*PAGE EXCERPT*:
See new post I made using Cot’s data. The main point still stands. Many small market teams have come much closer to matching league average payroll over the years than the Pirates.

John W

USA Today is a good place to start. So wait… Spotrac is bad but USA Today is good? USA Today shows the Pirates spending 30M more in payroll than the Indians in 2016- you think that is an accurate depiction? I couldn’t account for this but just realized USA Today isn’t accounting for any of the dead money that is still on payroll for guys like Swisher and Michael Bourn, etc.

So this is the data(USA Today) you are using to come up with conclusion Pirates are increasing their payroll relative to the median in MLB?

John W

Moving on to a more broad definition of spending beyond payroll… would you agree Spotrac more accurately reflects overall team spending in aggregate? Beyond just payroll?

John W

I’m talking about the comment you made about Pirates increasing payroll 39% vs 23% as Median. Was that taken from Cots or usa today?

Also does Cots break down the AVERAGE spending each year or do I have to do that math myself?

I’m interested in comparing Pirates spending per year on Cots as an average as I did with the Spotrac data.

My suspicion is it will still show them spending less as a percentage than other small market teams.

John W

OK. But I am throwing that 39 vs 23% statement out as meaningless. Opening day payrolls don’t give an accurate depiction of payroll spending especially when they aren’t even accounting for dead money on the books.

Is there anything else USA today payroll is missing?

John W

It would probably be much more constructive to compare Pirates spending using Cots than USA Today then correct? (where you came up with the 39 vs 23% which I have seen repeated elsewhere)

*EXTRACTED DATA*:
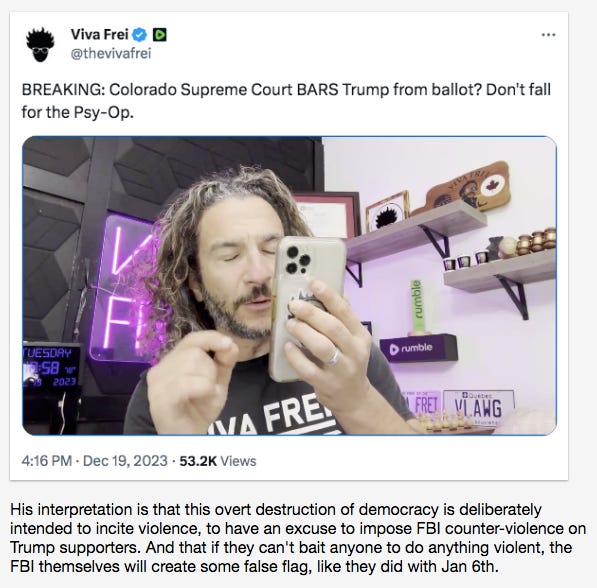Open the three-dot more options menu
Screen dimensions: 597x588
[548, 35]
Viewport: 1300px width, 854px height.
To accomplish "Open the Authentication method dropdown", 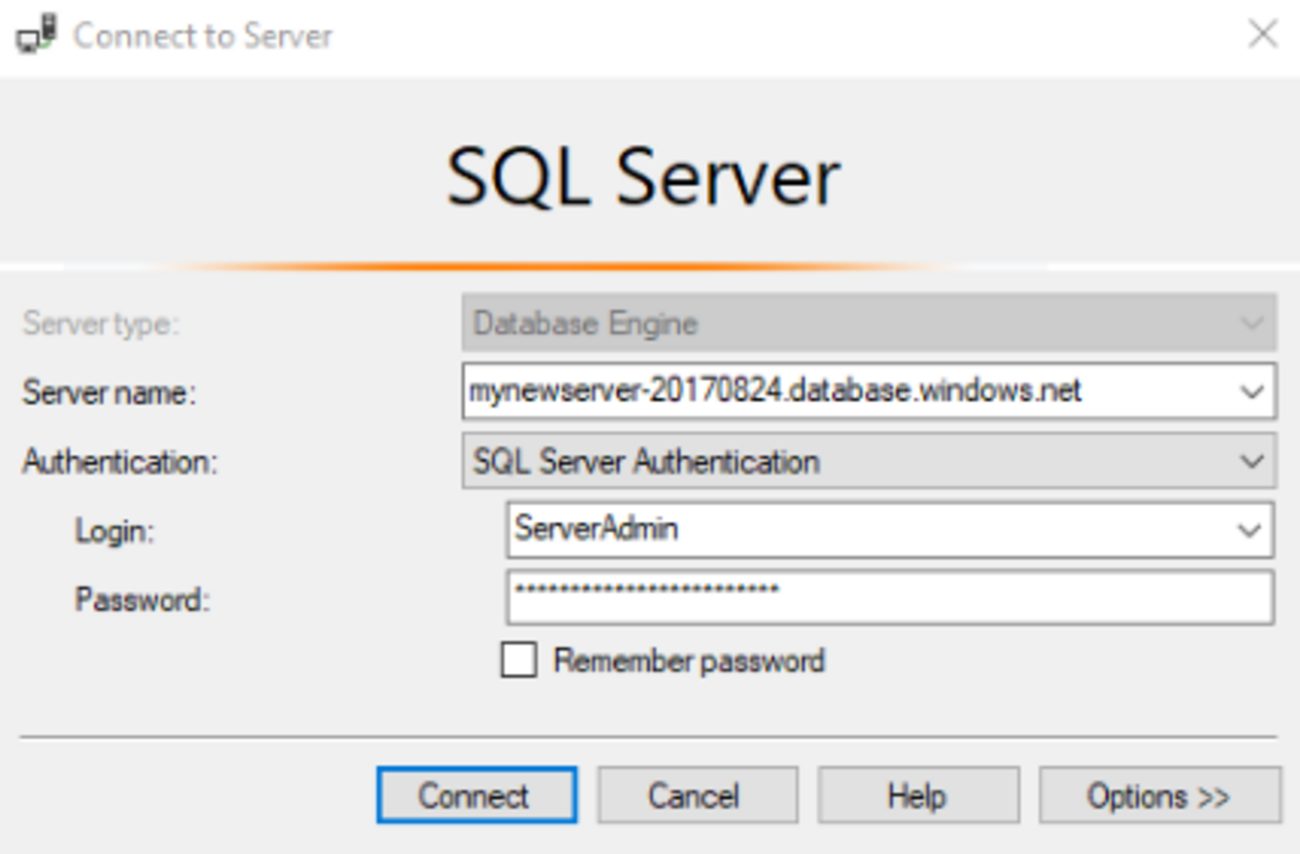I will coord(868,461).
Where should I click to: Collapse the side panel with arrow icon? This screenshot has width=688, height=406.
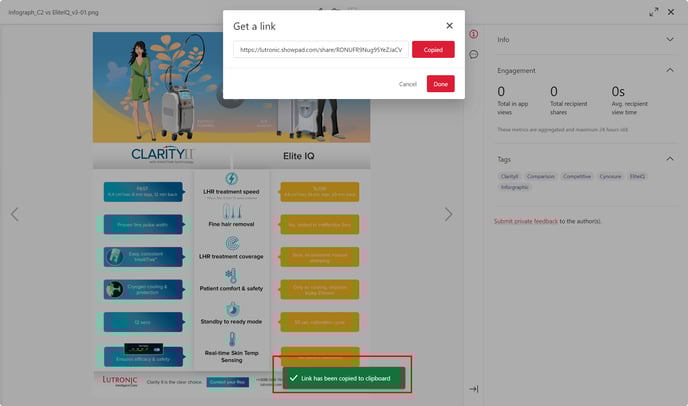(473, 389)
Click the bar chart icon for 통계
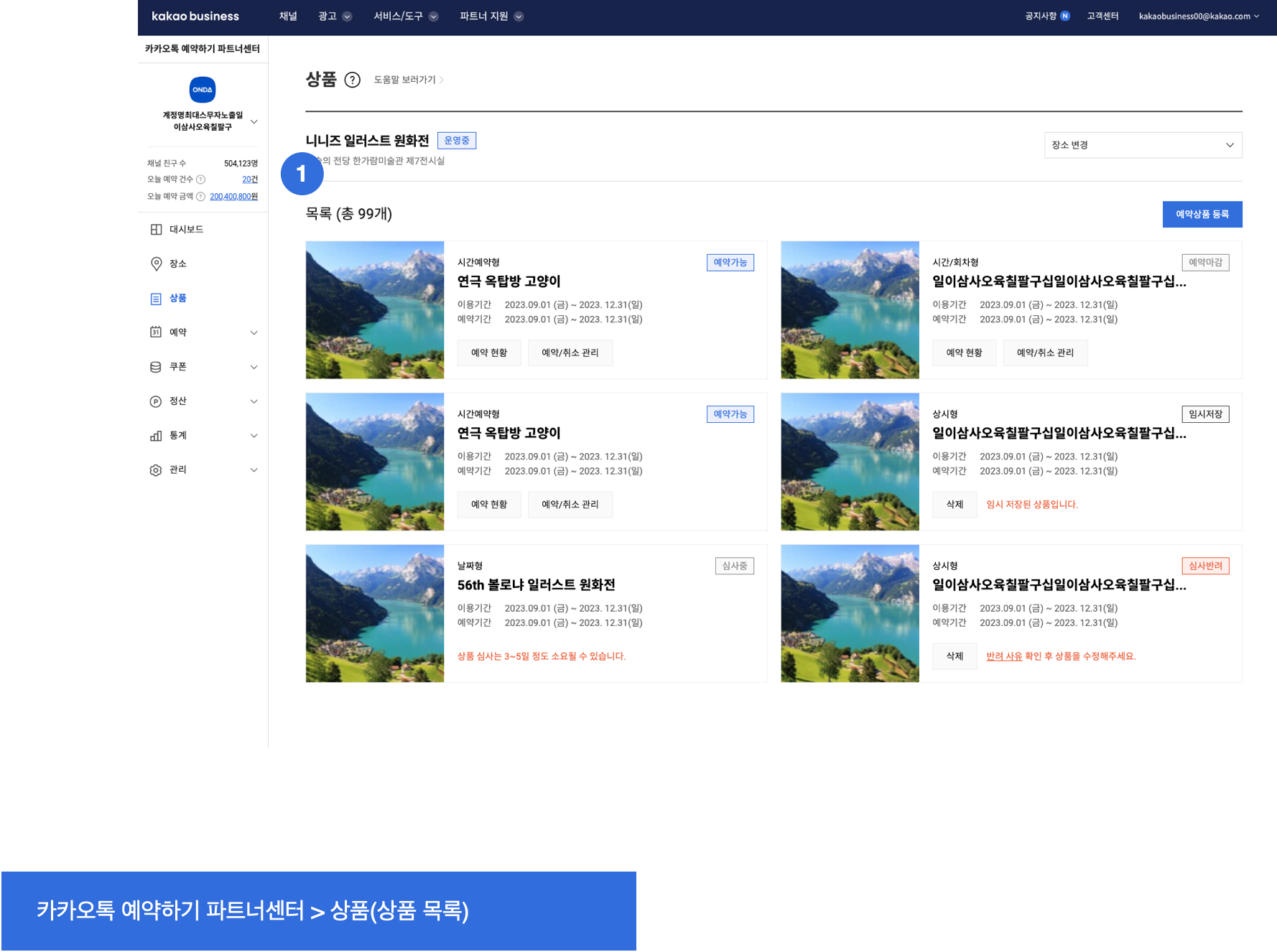Viewport: 1277px width, 952px height. point(156,436)
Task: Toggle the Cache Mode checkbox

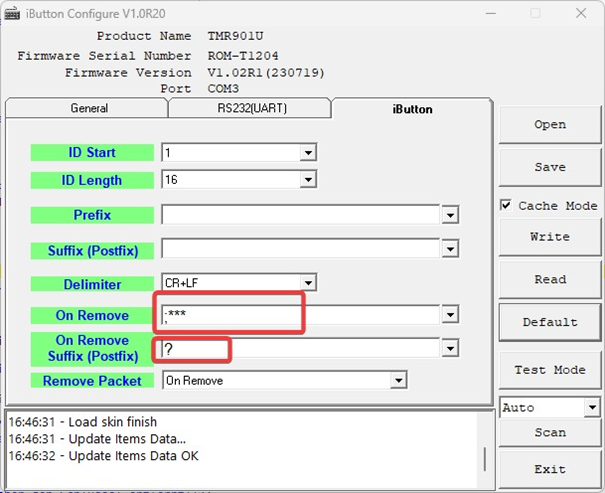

*TASK ITEM*:
Reproduce word for word the portion of the Pirates payroll thread that begins at the words "Also does Cots" and stops after "the Spotrac data.". The listing has no connection to the text.

*ANSWER BOX*:
Also does Cots break down the AVERAGE spending each year or do I have to do that math myself?

I’m interested in comparing Pirates spending per year on Cots as an average as I did with the Spotrac data.